Score: 3 / 5
It's difficult to review a film you barely remember. I spent the summer mostly without internet access, taking notes on movies and leaving them until I returned home. The problem is that I didn't take many notes on Ballerina, the spin-off with the unfortunate subtitle "From the World of John Wick," and now specifics of the film are difficult to recall. Yet, as I lament my shortsighted notetaking, I also wonder if that in itself is indicative of my feelings about the film.

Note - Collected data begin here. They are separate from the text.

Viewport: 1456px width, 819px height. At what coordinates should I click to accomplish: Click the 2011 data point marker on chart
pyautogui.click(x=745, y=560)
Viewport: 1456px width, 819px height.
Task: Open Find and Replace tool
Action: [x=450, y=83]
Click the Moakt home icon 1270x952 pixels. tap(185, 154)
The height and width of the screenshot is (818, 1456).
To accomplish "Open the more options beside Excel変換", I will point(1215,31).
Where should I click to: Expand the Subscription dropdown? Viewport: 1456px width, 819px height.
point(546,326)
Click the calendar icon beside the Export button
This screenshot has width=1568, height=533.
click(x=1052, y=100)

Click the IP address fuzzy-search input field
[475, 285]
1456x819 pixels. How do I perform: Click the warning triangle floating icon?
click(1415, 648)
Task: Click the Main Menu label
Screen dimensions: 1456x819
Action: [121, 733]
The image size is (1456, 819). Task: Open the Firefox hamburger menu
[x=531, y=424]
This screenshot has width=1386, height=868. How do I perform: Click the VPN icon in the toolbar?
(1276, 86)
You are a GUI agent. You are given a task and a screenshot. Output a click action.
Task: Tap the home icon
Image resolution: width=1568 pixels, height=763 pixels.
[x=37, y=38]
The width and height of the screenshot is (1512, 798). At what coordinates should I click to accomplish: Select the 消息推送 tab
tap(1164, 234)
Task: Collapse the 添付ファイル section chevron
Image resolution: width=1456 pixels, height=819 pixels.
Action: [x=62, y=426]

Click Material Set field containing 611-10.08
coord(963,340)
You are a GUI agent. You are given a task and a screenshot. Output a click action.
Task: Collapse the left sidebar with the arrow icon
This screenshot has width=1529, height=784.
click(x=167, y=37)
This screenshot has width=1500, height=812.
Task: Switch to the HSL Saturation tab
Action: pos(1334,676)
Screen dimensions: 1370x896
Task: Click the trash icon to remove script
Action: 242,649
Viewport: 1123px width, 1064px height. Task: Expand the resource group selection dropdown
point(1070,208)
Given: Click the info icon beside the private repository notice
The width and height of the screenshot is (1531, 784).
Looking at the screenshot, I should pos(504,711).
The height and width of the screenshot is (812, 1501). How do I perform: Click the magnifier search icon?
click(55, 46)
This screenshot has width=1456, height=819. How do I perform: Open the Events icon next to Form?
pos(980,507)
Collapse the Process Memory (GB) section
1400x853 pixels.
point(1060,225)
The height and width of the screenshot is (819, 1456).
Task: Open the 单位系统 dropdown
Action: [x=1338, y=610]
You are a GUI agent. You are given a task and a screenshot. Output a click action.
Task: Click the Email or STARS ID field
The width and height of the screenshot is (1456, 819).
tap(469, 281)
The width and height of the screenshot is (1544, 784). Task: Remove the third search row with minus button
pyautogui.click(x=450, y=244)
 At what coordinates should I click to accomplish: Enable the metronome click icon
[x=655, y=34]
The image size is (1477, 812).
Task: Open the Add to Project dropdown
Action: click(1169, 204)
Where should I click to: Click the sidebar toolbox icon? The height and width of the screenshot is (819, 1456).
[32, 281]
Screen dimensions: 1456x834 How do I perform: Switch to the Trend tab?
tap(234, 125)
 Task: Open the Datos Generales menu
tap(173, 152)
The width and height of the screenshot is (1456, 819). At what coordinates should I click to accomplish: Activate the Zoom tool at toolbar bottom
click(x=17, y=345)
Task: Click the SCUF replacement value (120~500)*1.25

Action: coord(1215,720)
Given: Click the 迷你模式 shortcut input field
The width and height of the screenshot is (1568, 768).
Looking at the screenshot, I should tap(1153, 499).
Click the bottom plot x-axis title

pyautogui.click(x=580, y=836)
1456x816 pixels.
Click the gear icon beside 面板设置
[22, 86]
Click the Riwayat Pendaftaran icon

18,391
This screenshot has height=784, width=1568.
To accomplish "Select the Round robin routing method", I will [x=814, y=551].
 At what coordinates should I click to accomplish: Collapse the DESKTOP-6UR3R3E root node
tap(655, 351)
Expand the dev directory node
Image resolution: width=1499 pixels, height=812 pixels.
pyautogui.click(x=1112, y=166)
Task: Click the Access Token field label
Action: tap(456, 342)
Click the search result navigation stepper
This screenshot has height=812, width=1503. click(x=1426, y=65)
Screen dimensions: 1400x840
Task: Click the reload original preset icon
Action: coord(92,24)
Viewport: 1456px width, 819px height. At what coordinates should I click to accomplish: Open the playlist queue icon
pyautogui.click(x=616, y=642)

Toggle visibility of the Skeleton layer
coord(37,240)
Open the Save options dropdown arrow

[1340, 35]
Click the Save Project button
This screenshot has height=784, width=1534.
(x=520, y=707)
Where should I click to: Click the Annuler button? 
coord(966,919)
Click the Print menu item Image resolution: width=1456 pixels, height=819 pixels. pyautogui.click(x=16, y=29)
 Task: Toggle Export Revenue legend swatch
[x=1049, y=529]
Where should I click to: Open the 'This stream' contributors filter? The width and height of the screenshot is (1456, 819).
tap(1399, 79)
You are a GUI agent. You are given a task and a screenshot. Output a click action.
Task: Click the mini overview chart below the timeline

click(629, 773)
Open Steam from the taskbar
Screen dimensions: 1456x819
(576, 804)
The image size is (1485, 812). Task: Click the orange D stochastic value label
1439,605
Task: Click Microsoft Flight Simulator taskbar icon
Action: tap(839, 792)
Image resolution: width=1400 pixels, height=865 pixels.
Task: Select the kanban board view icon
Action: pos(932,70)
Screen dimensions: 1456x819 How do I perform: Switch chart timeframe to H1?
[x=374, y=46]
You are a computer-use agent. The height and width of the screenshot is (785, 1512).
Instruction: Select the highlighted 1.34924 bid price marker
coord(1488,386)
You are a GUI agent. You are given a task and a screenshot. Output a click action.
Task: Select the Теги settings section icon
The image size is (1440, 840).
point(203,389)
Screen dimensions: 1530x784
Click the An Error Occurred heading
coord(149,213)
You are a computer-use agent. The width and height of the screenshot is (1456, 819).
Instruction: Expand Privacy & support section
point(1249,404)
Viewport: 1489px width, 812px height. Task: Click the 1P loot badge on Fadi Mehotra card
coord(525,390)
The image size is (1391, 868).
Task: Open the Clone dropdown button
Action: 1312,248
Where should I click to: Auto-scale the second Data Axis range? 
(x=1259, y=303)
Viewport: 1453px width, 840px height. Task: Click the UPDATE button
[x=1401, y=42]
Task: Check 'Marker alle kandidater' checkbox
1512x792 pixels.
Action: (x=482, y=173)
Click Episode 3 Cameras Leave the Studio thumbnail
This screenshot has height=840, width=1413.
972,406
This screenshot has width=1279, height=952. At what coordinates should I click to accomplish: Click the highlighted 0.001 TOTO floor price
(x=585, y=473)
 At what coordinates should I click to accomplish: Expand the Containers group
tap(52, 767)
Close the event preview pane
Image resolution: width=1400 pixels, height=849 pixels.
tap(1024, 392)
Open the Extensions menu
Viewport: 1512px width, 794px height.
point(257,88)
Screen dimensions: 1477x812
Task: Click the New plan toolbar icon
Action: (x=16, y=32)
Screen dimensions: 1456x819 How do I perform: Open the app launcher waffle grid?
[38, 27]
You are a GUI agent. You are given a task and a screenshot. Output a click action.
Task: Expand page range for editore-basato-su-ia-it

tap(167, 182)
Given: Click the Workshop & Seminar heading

For most of the film's first third or so, my notes are essentially nothing more than "worldbuilding, character (re)introductions, and placement in the franchise." Eve Macarro is the titular dancer, daughter of two assassins affiliated with a new crime family called the Cult, led by its Chancellor (Gabriel Byrne). Her father had taken her from the Cult to deliver her to his own syndicate, the Ruska Roma, led by the Director (Angelica Huston), which resulted in the Cult murdering her parents. She agrees to become a ballerina and assassin, and trains for twelve years under her Director's punishing, matronly watch. We see John Wick (Keanu Reeves) during his meeting with the Director (an event from John Wick: Chapter 3 - Parabellum), placing the subsequent events of this film between that and Chapter 4; as a personal note, I don't fully understand this, as chapters 3 and 4 otherwise feel quite nicely subsequent, but perhaps it doesn't matter overmuch. Wick advises Eve to abandon this life, but she persists and becomes "Kikimora" (much as he became "Baba Yaga") shortly thereafter upon successfully completing her first mission. She inquires about the Cult, but is forbidden from learning more or hunting them by her Director, due to a tenuous truce between them.
Ana de Armas performs well enough in the lead role, offering more physical prowess than I expected of her, despite some genuinely obnoxious dialogue that beats you over the head with thematic points, but the action simply isn't up to snuff with the rest of the series. Perhaps that's unfair; the action may be rigorous and precise, but it's presented to haphazardly that it's almost impossible to follow. Whereas the other films have featured crisp, calculated cinematography and long takes meant to dance around the action as if we're present with it, Ballerina is shot and edited like... well, like a rudimentary action film, with unnecessary and distracting cuts between each fighting beat, dim lighting and distant lenses that make sure we know where we are spatially but often obscure the action itself. Especially in the first third, the action is sorely disappointing. It does improve slightly by the midpoint, when Eve chooses to pursue vengeance on the Cult for her father; it's perhaps to be expected that in a franchise about revenge, this entry finally finds its footing when its character chooses to seek revenge.
Though it still never reaches the high points of Chad Stahelski's films, Ballerina does improve significantly in its latter half, when Eve meets the Chancellor's son (Norman Reedus, who is woefully underused here) at the Prague Continental, who helps point her to his estranged father and asks her to help him hide his daughter from the Cult. After this, the final third of the film is essentially one long action sequence, as Eve finds, infiltrates, and attempts to utterly destroy the Cult's compound in a snowy Austrian hamlet. This is, finally, when the film feels like an earnest attempt to join the franchise, as its bonkers, often silly action is never less than entertaining and engrossing, even though it's never presented with the finesse or polish of Stahelski's fever dreams. Unpretentious and fun, its serviceable thrills worked well enough for me that I stopped taking my brief notes to just enjoy the wacky nonsense. I did note, once, that her enemies are pretty shockingly stupid, often running into clear danger without seemingly being aware that they're asking to be shot or stabbed or blown up.
So if the film is saying that Eve is a skilled assassin because her foes are blundering, oafish men, I'm not sure this adds much to either the world of John Wick or the representation of women in action films (Atomic Blonde will remain my platinum standard, thank you very much). After all, Reeves returns for the climax in a much larger capacity than I expected or even wanted, as if the filmmakers knew he had to be involved in order to legitimize the mess they were creating. But if it's simply adding color and shape to the dynamics of this stylish world of syndicate-officiated violence and providing images of lesser assassins with entire European villages hellbent on her demise as she attempts to burn it all to ash, then I guess Ballerina does eventually provide enough to recommend itself to any fans.